What to do
• a. From the article on the Bishop Auckland constituency, set down the passage starting at "One of the world's" and ending at "the dale's residents.", word for word.
• b. Using the article on the Bishop Auckland constituency, answer each question:
(i) For how many years has Derek Foster represented the area?
(ii) How many local council areas does the constituency cross?
(iii) Which company has been Barnard Castle's leading employer?
• c. Translate this sentence from the article on the Bishop Auckland constituency into French: "It crosses three local council areas - all of Teesdale District, and parts of Wear Valley District and Sedgefield Borough."
====== Passage to read ======
WHEN Derek Foster announced last month that he was stepping down as Bishop Auckland's MP, he was at least reassured that he was leaving his constituency in better shape than when he arrived.
With more people in work than ever and initiatives under way to tackle major issues such as poverty, crime, health, education and economic regeneration, the 600 square miles of County Durham he has represented for 26 years is a brighter place.
Spread between open tracts of moorland to the south and west and the bustling business centres of the east, the constituency is one of the country's most diverse.
It crosses three local council areas - all of Teesdale District, and parts of Wear Valley District and Sedgefield Borough.
Tranquil Teesdale, the rural half, is still a strong agricultural area despite the foot-and-mouth crisis, but with enterprising development teams at work raising hopes of new prosperity.
One of the world's leading pharmaceutical companies, Glaxo SmithKline, has been Barnard Castle's leading employer for as long as workers can remember while energetic Teesdale Marketing is creating training and job opportunities for the dale's residents.
====== Information shown ======
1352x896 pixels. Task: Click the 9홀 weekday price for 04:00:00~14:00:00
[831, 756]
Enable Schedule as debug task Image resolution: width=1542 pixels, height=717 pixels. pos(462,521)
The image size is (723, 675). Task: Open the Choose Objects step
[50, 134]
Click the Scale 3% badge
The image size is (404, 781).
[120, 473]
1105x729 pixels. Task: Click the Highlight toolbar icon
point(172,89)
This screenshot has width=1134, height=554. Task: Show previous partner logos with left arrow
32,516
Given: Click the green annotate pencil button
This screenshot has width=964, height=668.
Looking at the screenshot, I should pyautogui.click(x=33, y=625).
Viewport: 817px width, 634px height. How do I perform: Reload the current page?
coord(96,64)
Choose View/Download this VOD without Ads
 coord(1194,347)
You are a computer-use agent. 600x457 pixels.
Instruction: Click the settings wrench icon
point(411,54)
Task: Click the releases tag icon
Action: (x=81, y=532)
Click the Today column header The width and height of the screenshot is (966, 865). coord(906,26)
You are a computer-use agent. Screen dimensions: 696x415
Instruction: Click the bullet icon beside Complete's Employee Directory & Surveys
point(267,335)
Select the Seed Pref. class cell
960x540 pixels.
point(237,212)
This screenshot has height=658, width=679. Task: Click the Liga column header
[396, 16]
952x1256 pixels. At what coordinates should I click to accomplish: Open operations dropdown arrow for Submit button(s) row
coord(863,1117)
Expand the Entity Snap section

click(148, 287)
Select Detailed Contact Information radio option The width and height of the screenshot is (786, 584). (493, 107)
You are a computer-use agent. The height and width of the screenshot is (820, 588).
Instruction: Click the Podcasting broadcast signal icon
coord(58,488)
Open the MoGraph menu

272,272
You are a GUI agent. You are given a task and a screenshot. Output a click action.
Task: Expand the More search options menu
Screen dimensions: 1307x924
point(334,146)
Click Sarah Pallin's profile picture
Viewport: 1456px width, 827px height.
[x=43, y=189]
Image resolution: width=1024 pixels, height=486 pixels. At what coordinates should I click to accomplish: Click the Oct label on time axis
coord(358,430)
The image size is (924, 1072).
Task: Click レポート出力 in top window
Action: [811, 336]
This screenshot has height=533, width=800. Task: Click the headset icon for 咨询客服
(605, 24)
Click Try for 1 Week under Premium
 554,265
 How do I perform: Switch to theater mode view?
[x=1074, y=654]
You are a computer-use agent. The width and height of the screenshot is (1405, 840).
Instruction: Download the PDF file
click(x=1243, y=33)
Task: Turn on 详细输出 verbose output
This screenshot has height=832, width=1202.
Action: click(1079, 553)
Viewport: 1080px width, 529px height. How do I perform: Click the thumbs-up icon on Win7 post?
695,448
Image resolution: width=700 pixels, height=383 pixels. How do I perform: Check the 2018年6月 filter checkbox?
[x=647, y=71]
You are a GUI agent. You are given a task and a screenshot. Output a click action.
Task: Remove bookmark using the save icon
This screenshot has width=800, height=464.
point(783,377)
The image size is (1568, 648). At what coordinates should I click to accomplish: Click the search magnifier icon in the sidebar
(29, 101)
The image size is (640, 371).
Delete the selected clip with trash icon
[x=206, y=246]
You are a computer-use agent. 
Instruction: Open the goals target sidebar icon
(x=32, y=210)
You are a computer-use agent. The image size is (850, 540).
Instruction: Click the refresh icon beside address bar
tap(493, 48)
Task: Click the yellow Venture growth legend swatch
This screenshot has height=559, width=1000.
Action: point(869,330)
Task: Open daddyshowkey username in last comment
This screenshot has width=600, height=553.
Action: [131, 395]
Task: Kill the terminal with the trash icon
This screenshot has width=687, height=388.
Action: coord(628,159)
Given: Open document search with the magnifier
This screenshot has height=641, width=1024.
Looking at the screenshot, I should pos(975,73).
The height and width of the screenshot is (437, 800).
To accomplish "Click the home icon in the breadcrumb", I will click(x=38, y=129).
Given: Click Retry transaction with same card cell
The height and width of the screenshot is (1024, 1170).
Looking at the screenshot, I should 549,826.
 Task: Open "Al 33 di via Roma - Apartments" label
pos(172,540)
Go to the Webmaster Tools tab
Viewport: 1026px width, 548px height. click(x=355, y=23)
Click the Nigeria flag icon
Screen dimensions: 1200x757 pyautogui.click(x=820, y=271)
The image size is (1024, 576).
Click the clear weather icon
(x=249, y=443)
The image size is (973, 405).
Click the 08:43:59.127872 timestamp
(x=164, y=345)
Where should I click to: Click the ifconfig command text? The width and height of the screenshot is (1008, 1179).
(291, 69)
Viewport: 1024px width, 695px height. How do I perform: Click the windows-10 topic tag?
======
Set of answers
• a.
One of the world's leading pharmaceutical companies, Glaxo SmithKline, has been Barnard Castle's leading employer for as long as workers can remember while energetic Teesdale Marketing is creating training and job opportunities for the dale's residents.

• b.
(i) 26 years
(ii) Three
(iii) Glaxo SmithKline

• c. Elle s'étend sur trois territoires de conseils locaux : la totalité du district de Teesdale, ainsi que des parties du district de Wear Valley et du borough de Sedgefield.